1.A Butter Diet Induces Higher Levels of n-3 PUFA and of n-3/n-6 PUFA Ratio in Rat Serum and Hearts than a Safflower Oil Diet
Kazuko HIRAI ; Yuriko OZEKI ; Takayo NAKANO ; Reiko TAKEZOE ; Mamoru NAKANISHI ; Yasuyo ASANO ; Hisa HIGUCHI
Environmental Health and Preventive Medicine 2000;5(4):138-143
The effects of a 47-week diet of butter of safflower oil as fat in combination with casein or soy protein as protein were observed for the serum concentrations of lipids and fatty acid compositions in rat serum and heart. Serum total cholesterol (Chol) did not differ among the four experimental diet groups. In the butter groups, significantly higher low-density lipoprotein (LDL)-Chol and lower high-density lipoprotein (HDL)-Chol were observed than in the safflower oil groups (p<0.005, respectively). Higher levels of α-tocopherol were found in the butter groups than in the safflower oil groups (p<0.05) and in the casein groups than in the soy protein groups (p<0.01).
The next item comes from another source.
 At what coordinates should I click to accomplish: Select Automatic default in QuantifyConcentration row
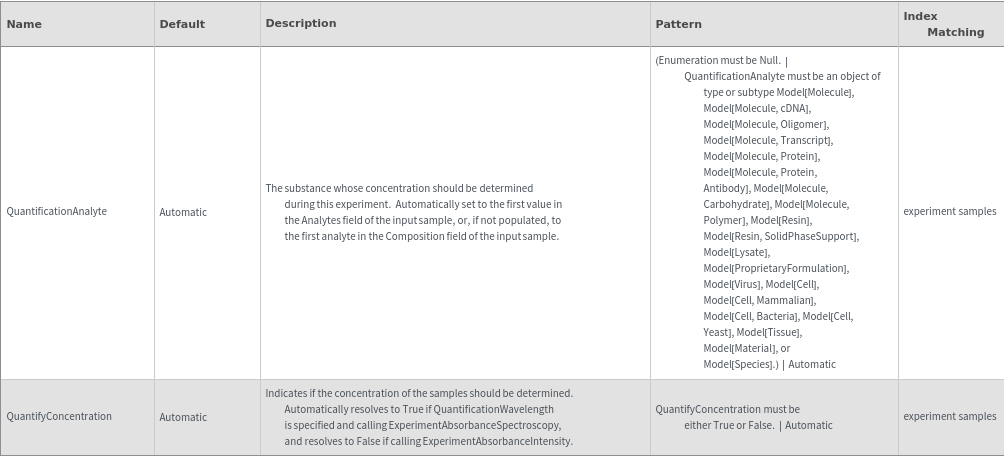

In comparison with the safflower oil groups, the butter groups showed higher n-3 polyunsaturated fatty acids (PUFA) contents and lower n-6 PUFA contents in serum and the hearts (p<0.005).The ratios of n-3/n-6 PUFA in the butter groups in serum, 0.26 and 0.18, and in the hearts, 0.37 and 0.36, (butter-casein diet and butter-soy protein diet, respectively) were higher than those of the safflower oil groups of under 0.01 in serum and 0.02 and 0.03 in the hearts (safflower oil-casein diet and safflower oil-soy protein diet, respectively) (p<0.005). In the soy protein groups, higher n-3 PUFA contents in the hearts were found than those of the casein groups (p<0.05). This study suggested that the butter diet induces higher levels of n-3 PUFA and a higher n-3/n-6 PUFA ratio than the safflower oil diet in rat serum and hearts over a long feeding period.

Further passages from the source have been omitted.